Sicher, man kann diesem Film, der im Kern von einem absurd anmutenden Sorgerechtsstreit zwischen Frank (Ex-Scientologe) und Gine (Scientologin) um die Tochter im Gerichtssaal zusammengehalten wird, dramaturgisch manches vorwerfen. Zu spät die Einsicht des Familienvaters, auf wen oder was er sich da eingelassen hat, zu schwach seine Widerstände, als ihm Frau und Tochter an Scientology verloren zu gehen drohen. Während Frank der Organisation schrittweise den Rücken kehrt, mutiert seine Frau zur eisenharten Verfechterin der „kirchlichen“ Lehre und zieht die gemeinsame Tochter auf ihre Seite, den guten, smarten Anwalt von der Scientology immer dabei. Drehbuchautor und Regisseur Niki Stein hatte eine umfangreiche Recherche zu betreiben und viele Rücksichten zu nehmen. Der Stoff galt schon aus rechtlichen Gründen bislang als unverfilmbar, weil stets damit zu rechnen war, dass Scientologen die Ausstrahlung kurzfristig gerichtlich untersagen lassen würden.
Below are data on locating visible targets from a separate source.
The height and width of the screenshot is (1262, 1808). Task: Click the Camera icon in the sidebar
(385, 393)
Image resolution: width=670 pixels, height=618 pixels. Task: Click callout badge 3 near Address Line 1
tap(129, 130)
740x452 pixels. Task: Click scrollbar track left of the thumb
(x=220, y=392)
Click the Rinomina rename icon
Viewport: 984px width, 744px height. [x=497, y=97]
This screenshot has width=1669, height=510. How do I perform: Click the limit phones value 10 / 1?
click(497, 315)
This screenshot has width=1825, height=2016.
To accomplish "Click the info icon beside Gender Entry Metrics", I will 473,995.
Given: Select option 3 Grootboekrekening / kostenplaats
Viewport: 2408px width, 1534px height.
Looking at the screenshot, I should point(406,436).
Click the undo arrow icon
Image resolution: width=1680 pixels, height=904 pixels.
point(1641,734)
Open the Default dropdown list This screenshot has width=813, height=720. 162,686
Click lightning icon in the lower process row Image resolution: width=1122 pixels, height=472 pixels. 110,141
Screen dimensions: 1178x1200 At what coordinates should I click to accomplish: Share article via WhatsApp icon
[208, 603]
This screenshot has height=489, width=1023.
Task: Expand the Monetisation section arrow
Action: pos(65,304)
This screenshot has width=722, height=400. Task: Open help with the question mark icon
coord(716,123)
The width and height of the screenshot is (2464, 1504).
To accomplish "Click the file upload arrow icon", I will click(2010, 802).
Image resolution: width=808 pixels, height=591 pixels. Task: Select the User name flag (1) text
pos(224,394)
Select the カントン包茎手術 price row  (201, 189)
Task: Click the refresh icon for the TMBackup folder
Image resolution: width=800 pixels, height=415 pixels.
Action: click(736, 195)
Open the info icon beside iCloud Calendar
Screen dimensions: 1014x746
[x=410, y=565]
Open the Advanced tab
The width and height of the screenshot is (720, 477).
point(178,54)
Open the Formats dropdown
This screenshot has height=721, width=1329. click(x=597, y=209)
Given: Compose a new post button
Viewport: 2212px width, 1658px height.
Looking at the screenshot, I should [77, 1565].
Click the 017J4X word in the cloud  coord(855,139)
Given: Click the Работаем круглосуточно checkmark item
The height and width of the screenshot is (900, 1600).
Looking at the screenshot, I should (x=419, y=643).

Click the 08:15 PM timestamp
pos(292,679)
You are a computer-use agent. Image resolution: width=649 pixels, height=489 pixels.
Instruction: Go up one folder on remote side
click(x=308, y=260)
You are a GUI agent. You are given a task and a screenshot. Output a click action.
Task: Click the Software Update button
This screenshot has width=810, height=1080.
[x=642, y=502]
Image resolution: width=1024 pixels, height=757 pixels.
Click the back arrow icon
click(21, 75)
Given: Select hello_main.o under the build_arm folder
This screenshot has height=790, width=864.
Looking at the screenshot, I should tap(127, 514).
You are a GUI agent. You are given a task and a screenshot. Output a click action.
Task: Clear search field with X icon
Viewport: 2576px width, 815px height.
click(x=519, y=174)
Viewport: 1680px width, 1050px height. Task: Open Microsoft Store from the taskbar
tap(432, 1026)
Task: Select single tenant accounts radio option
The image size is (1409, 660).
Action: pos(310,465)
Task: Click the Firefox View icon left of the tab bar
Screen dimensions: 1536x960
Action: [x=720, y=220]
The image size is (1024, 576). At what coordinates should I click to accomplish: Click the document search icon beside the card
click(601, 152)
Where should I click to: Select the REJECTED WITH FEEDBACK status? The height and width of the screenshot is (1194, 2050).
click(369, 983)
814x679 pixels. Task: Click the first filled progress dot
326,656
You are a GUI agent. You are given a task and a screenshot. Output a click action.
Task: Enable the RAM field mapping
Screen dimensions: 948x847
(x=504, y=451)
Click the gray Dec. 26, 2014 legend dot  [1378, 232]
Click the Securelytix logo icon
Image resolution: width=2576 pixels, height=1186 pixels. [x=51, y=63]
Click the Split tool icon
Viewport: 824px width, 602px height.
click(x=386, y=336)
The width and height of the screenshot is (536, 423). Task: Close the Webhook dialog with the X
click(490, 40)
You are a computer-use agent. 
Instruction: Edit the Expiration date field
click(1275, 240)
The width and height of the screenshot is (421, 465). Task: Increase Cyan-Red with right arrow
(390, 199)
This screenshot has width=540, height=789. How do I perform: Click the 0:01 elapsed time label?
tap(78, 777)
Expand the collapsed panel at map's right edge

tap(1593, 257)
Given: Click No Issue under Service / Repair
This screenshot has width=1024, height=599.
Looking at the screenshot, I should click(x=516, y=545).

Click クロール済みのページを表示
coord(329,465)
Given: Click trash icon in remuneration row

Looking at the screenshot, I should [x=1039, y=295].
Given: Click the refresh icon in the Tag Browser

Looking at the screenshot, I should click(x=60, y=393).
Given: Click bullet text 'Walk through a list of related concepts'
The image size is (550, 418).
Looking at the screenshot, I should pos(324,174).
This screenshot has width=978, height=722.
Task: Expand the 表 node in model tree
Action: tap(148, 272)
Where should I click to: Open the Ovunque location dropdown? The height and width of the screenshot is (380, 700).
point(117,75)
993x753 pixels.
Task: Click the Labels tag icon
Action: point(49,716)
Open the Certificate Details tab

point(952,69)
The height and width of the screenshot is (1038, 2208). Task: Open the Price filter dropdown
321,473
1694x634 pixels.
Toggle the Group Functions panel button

Die ARD sieht sich für eine juristische Auseinandersetzung bestens gewappnet. Die fachliche Beratung zu dem Film hatte die Leiterin der Arbeitsgruppe Scientology der Hamburger Innenbehörde, Ursula Caberta. Bis in die letzten Tage blieb es spannend, wie Scientology auf den Spielfilm reagieren würde. Scientology war schon häufiger juristisch gegen Kritiker vorgegangen und bekam zuweilen recht. Die Organisation bezeichnete Caberta als „Hasspredigerin“ und warf der ARD Intoleranz und Diskriminierung einer Religionsgemeinschaft vor. In der vergangenen Woche berief Scientology eine Pressekonferenz in Hamburg ein und drehte eine Doku für das Internet, in der die Aussage des Films mit Hinweisen auf Detailfehler torpediert werden sollte. Des Weiteren wurde eine Schadensersatzklage gegen die Stadt Hamburg angekündigt, weil Caberta die Produktion mit falschen Tatsachen unterfüttert habe.

Selbst wenn nur die Hälfte des im Film Gezeigten der Realität entsprechen sollte, sicher ist: Die 90 Minuten werden keinen Zuschauer kaltlassen. Und wem das Ganze noch nicht brisant oder eindeutig genug ist, der kann sich hinterher bei „Hart aber fair“ mit Argumenten zum Thema Scientology füttern lassen.

Am Dienstag konnte die Organisation einen Teilerfolg verbuchen: Gegen die Dokumentation „Die Seelenfänger. Wie Scientology Menschenleben zerstört“, die am Mittwoch um 23 Uhr im SWR läuft, erwirkte sie eine einstweilige Verfügung, weil darin der volle Name eines verstorbenen Mitglieds genannt wird. Die Doku wird leicht geändert ausgestrahlt.